> **EXCERPTED TEXT**
— Begin —
Influencer marketing is quickly becoming an indispensable tactic in social media marketing. Paid influencers can indeed bring in quick results, as they have a ready following that is very receptive of what they say or “like” in the digital and social media world.  Just Google the Kardashians’ earnings from such endorsements alone; that’ll show you the potential of influencer marketing.

However, social media has given rise to another front for brand promotion. These are advocate marketers. These are regular people, like you and me, who love the brand and are constantly engaged with it. These advocates may not individually have millions of followers, but together they can be quite a formidable force. They can include satisfied customers, employees and business partners. Their collective following is more often than not, more effective than that of a single influencer.

So how do these two marketing approaches match up to each other? We’re going to weigh them against each other to see which one trumps the other.


Paid influencers are paid to endorse a brand or product that they may, or may not be familiar with. As such, their passion for the brand is manufactured and very limited.  A written contract is the only way of getting them to fulfill their part of the bargain.

Employee advocates, on the other hand, have a passion for what they are endorsing. For engaged employees, the brand is not just their livelihood but also their joy. When it succeeds, they become part of the success, hence their genuine passion.


Paid influencers have big followings, and will usually know and collaborate with other influencers. Their endorsement can give the brand more visibility in a relatively short time. The problem is that this following is not very connected to them.  The followers know that the influencer’s endorsements are advertisements in another form, so they will always be skeptical.

Employee advocates have smaller followings but these followings are more connected and engaged.  Friends and relatives are more likely to believe what they say about a certain product than they would if they heard it from an influencer.  In the long run, the collective network of employee brand ambassadors gives the brand slow, but ever expanding visibility.


Gaining access to an influencer can be quite a challenge. Technorati reports that influencers get solicited 10 times a week on average.  In addition to asking huge endorsement fees, exclusive favors are a norm when it comes to hiring an influencer. They will also have no reason to continue endorsing the brand after the contract is over.

Employee advocates will willingly spread the word about the brand in the course of daily interactions with family and friends. They have a stake in the brand and will keep playing brand ambassadors as long as they are in the company, making advocate marketing a more sustainable approach.

So there you have it. If you’re looking for quick, attention-grabbing results, then you’re probably going to be better off hiring an influencer. But, if more sustained visibility and awareness on social media are what you’re looking for then there’s no need to go elsewhere; your employees have you covered.

Nurturing a healthy implementation of employee advocacy can help your brand achieve several goals, including gaining more traffic, leads and even bettering your work culture and employee engagement levels.
— End —
> **RECORDED DATA**
— Begin —
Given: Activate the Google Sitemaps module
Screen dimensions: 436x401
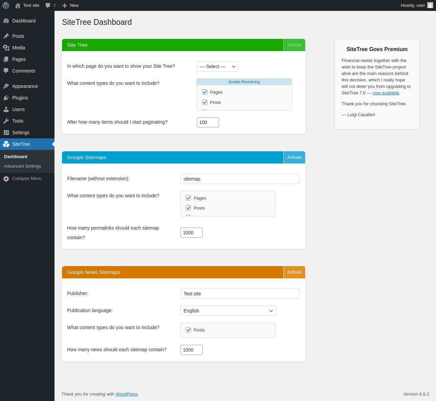Looking at the screenshot, I should 294,157.
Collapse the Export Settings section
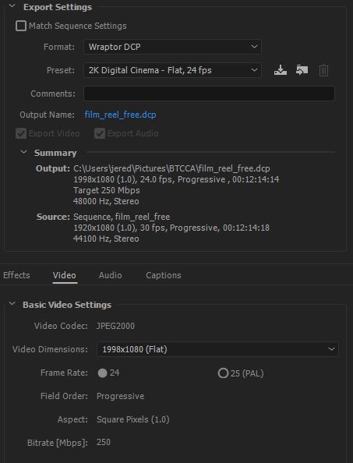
— End —
> **GIVEN PROBLEM**
In the passage on influencer and advocate marketing, how often does Technorati report that influencers are solicited, on average? Answer using only the passage on influencer and advocate marketing, not the data.

> **SOLUTION TO THIS TASK**
10 times a week.